Comenzó tratando de sacarle el cuerpo a su hermana ante su familia, pero ellos, inamovibles, siempre le concedieron el favor a Chanel. Poco a poco, su comportamiento se convirtió más rebelde y destructivo. Finalmente, un  día, buscando inconscientemente la atención, Paulo ingirió una cantidad indeterminada de pastillas de todo tipo, descuidadas por la pareja, que llevó a sus nuevos padres adoptivos a reconsiderar la situación. Preocupados, los jóvenes determinaron que el tenerlo allí ponía en peligro, no solo la propia vida de Paulo, sino también la de Chanel.
En menos de una semana, Paulo se encontró enjaulado en la perrera, extrañando nuevamente a su madre y hermanos,  rodeado de todo tipo de perros que, como él, fueron marginados, echados a la calle y dejados a su suerte. Pasaron unos meses y aunque siempre fue un perro bonito y gentil, su cojera fue un disuasivo para su adopción.

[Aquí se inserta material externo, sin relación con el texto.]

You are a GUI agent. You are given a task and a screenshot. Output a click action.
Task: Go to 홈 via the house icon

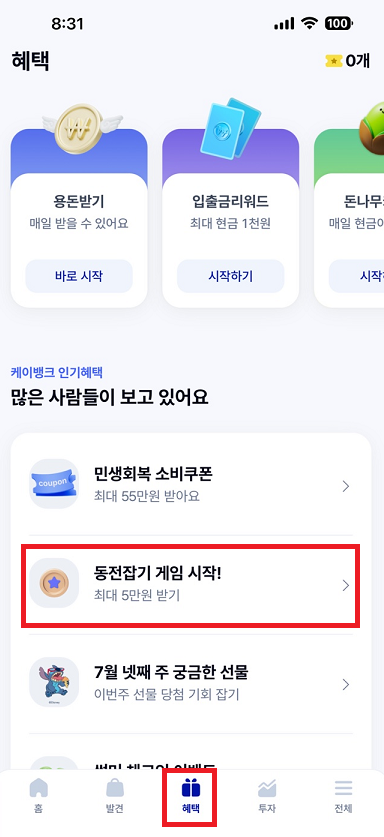[38, 795]
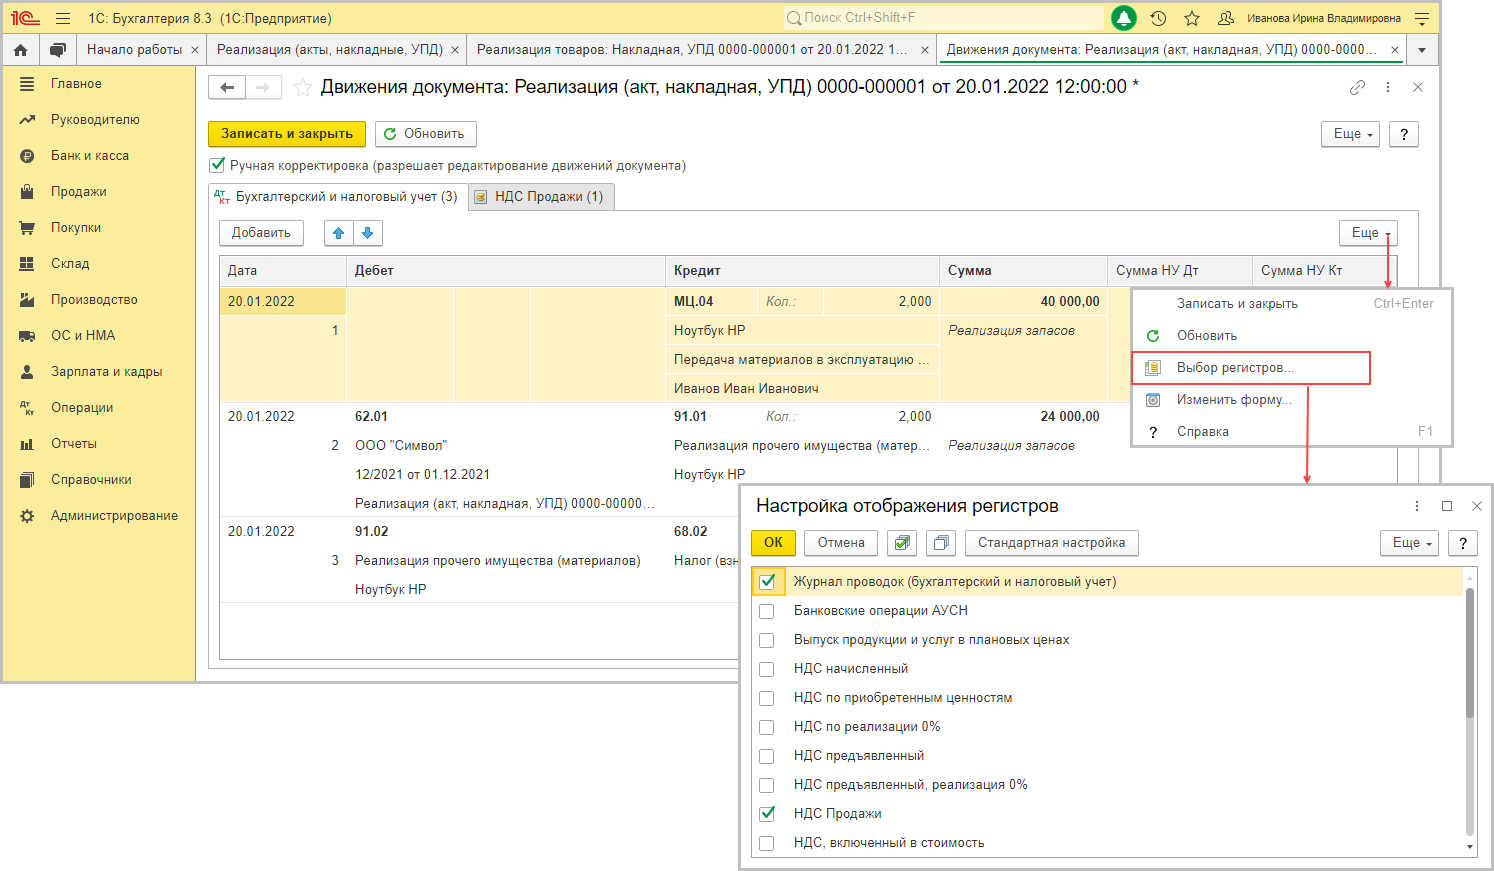
Task: Click the notifications bell icon
Action: 1124,18
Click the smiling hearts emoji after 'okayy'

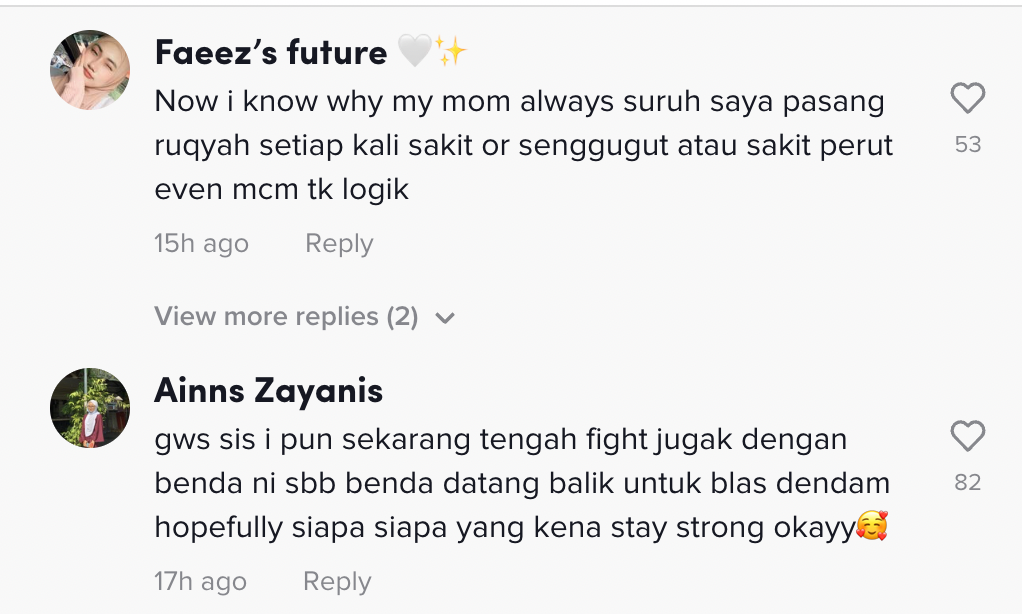pyautogui.click(x=873, y=527)
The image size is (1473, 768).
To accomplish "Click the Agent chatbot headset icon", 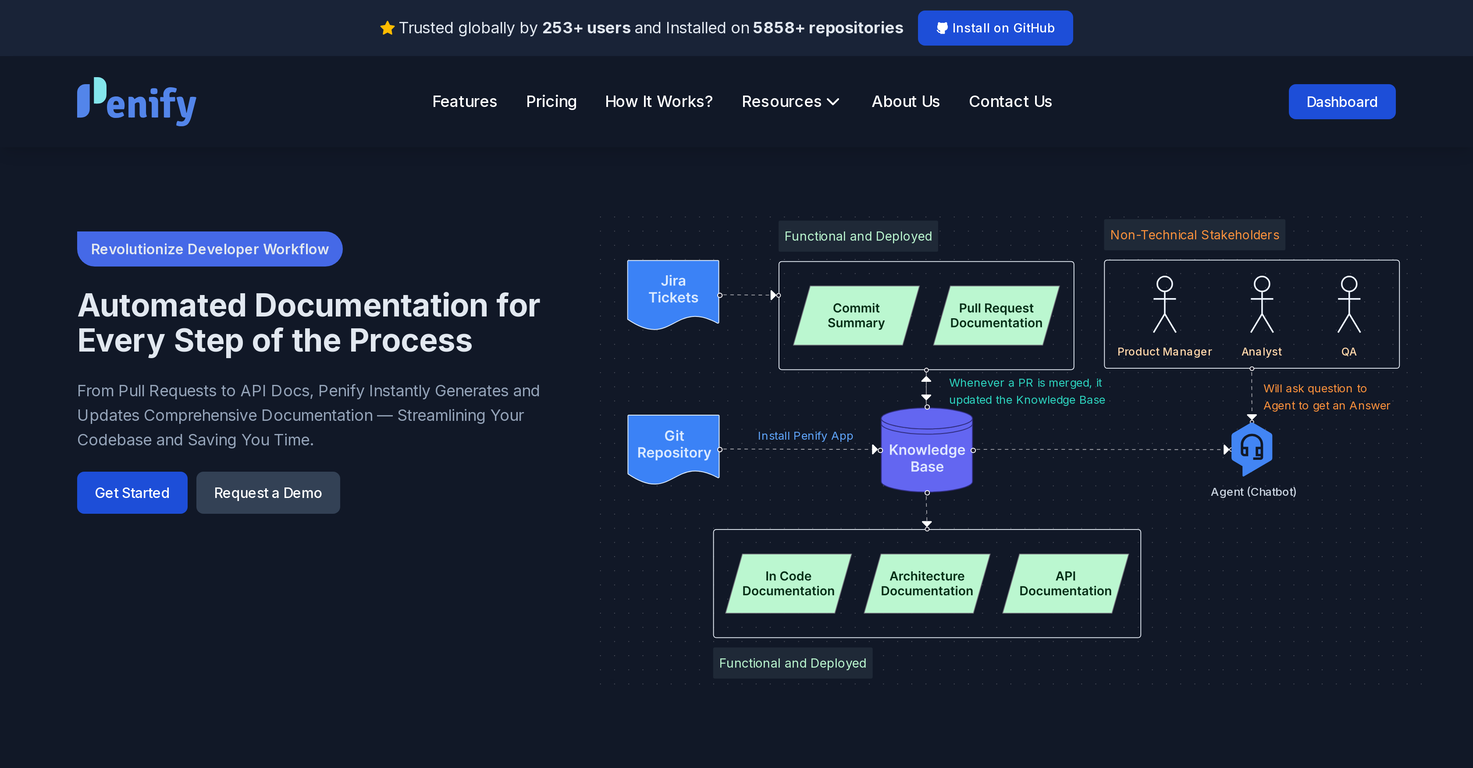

Un día, tan desabrido como todos los otros, una mujer de apariencia varonil abrió su celda, con un lazo al final de un palo lo detuvo por el cuello y lo llevo casi a rastras a un cuartito sin ventanas. Tenía frío, la mesa de metal estaba helada y, por más que luchó por escapar, la mujer lo mantuvo pillado contra la camilla invernal. La puerta se abrió y por un momento sintió que vería a alguien quien lo rescataría, pero no. Era un hombre vestido de gris, de aspecto gris, con intenciones grises. El hombre preguntó a la enfermera ―¿Está listo? ―a lo cual la mujer asintió. El veterinario agarró el puntiagudo objeto, lo insertó en una botella, extrayendo un líquido amarillento, llenó la jeringuilla. Sin aviso, el señor gris le agarró la pata coja, introdujo la aguja e inyectó el contenido dentro del indefenso. En unos segundos, la felicidad le sobrecogió nuevamente, se sintió como cuando vivía en aquella caja, cerca del calor de su madre y la compañía de sus hermanos. Paulo, por fin, movió la cola de alegría por última vez y luego… solo sintió paz.